Lo smaltimento della plastica è uno dei più grandi problemi dell’era moderna. Questo materiale ha dimostrato in ogni sua variante di essere leggero, resistente, isolante, facilmente modellabile ed economico da produrre, caratteristiche che gli hanno garantito un successo gigantesco. Il rovescio della medaglia risiede nella difficoltà di eliminarlo, poiché richiede, a seconda della tipologia, dai 50 ai 500 anni per decomporsi. Per questo motivo, numerose equipe di scienziati di tutto il mondo stanno studiando nuovi polimeri derivanti non più da sostanze fossili, bensì da essenze naturali come caseina, legno liquido, amido di riso, aghi di pino, gusci di noci o di uova, piume di pollame, foglie o bucce di banana. Ma se oltre a essere prodotta con materiali alternativi, questa plastica 2.0 si decomponesse anche alla stessa velocità?

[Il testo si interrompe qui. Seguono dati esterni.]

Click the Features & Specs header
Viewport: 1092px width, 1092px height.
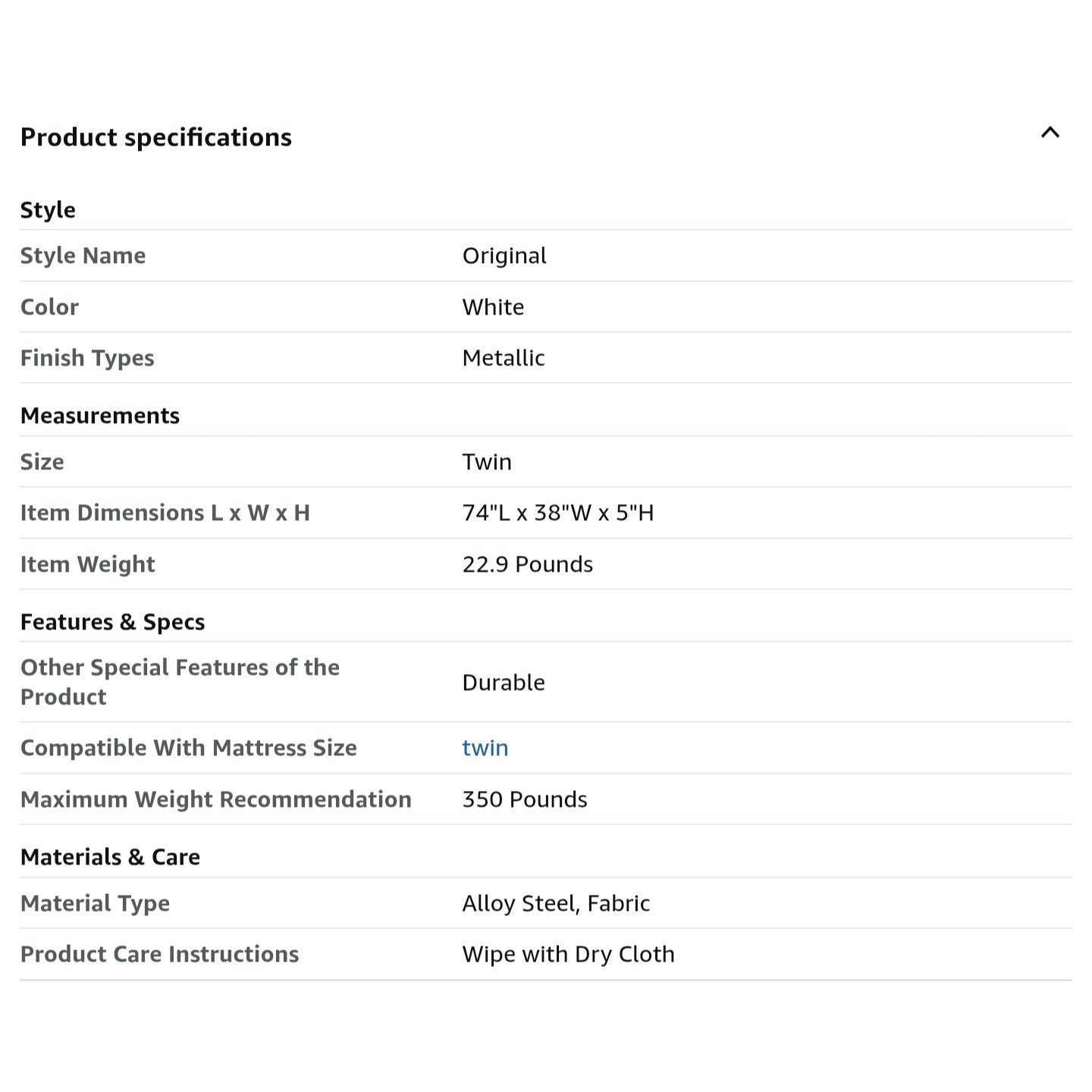pyautogui.click(x=112, y=622)
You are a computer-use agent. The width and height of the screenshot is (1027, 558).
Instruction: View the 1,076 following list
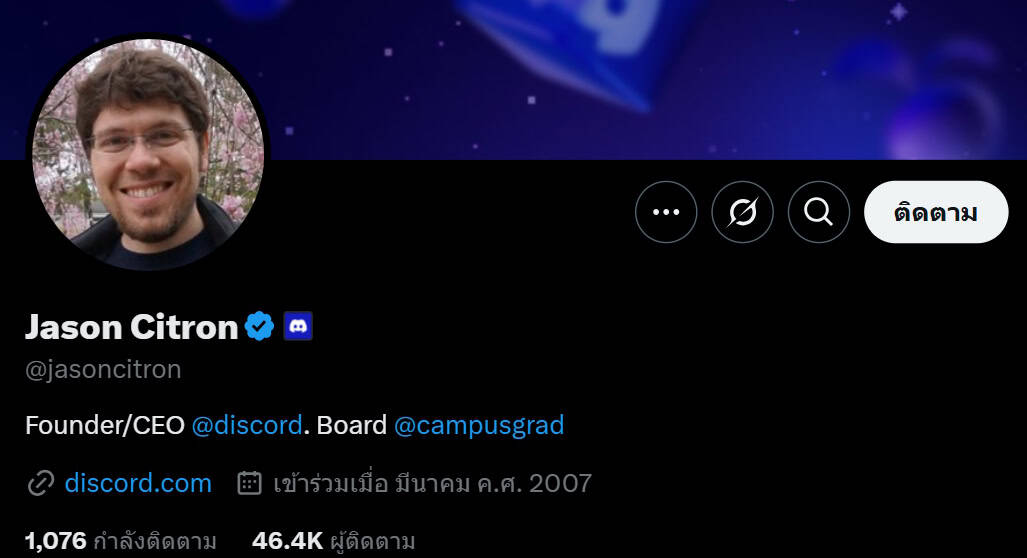(x=121, y=541)
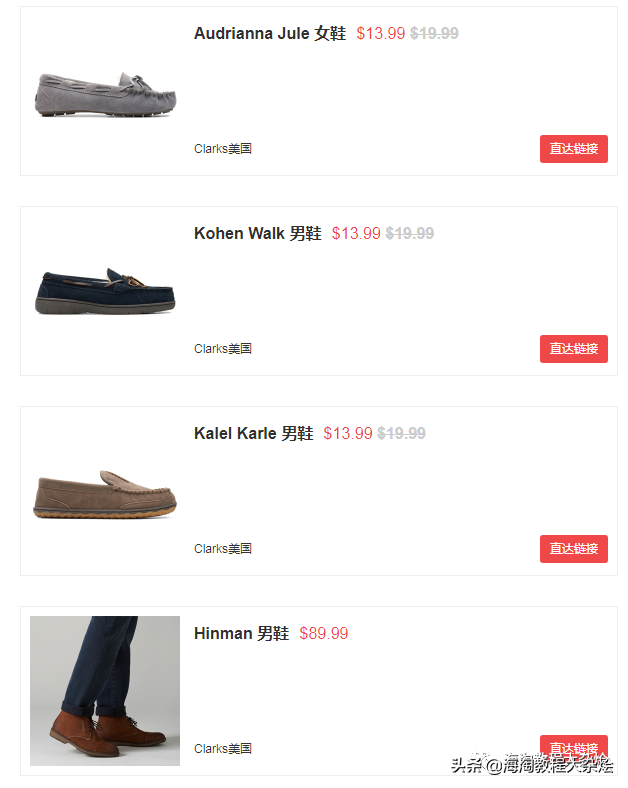Open the Hinman boots model photo

(x=105, y=691)
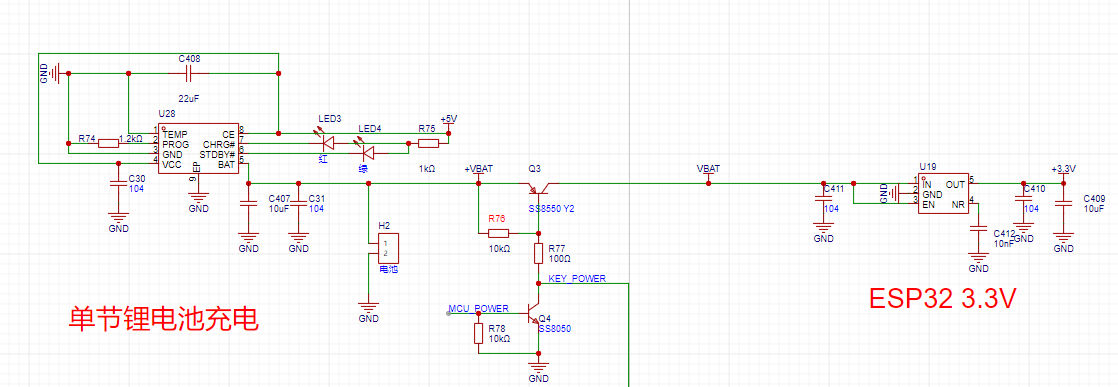The image size is (1118, 387).
Task: Click the +VBAT net flag
Action: coord(478,172)

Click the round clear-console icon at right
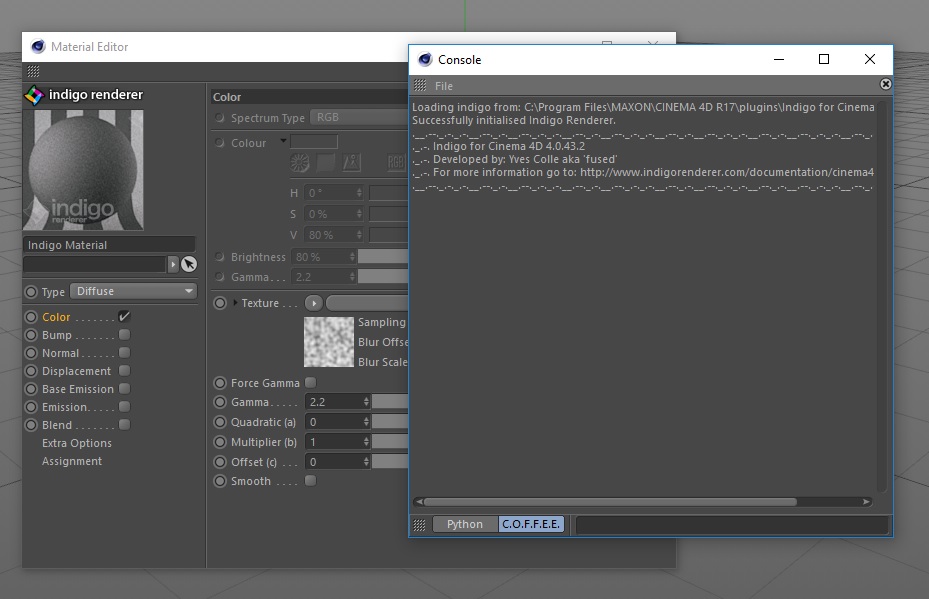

Bioplastica Resistente al fuoco. Un team di ricerca dell’Università di Washington ha lavorato proprio in questa direzione, sviluppando degli inediti polimeri bioplastici in grado di degradarsi nello stesso lasso di tempo impiegato da una buccia di banana in un compost domestico: all’incirca un mese. Questo nuovo composto è stato realizzato interamente a partire da una polvere di cianobatteri azzurro-verdi anche nota come spirulina, sostanza scelta perché ottenibile con facilità su larga scala e in grado di assorbire il biossido di carbonio. Utilizzando calore e pressione, il team ha modellato il pulviscolo in varie forme grazie alle tecniche di lavorazione convenzionali, raggiungendo nel prodotto finale proprietà meccaniche paragonabili a quelle delle plastiche monouso derivate dal petrolio. In aggiunta, il nuovo polimero ha dimostrato spiccate caratteristiche di resistenza al fuoco, rendendosi il candidato ideale per essere utilizzato nei settori dell’elettronica e dell’imballaggio di monouso per alimenti.
Materiali bioplastici. Va sottolineato, però, come gli studi proseguano e non si sia ancora pronti per la produzione su scala industriale a causa di una serie di vulnerabilità da risolvere, quali la fragilità del composto – che allo stato attuale non potrebbe restare troppo a lungo sui banconi del supermercato – e la sensibilità all’acqua. I ricercatori sono comunque ottimisti che si possa ovviare al problema grazie a piccole e mirate modifiche, realizzando una gamma di materiali bioplastici simile a quella tradizionale, ma con il vantaggio rivoluzionario di decomporsi velocemente anche se dispersi nell’ambiente.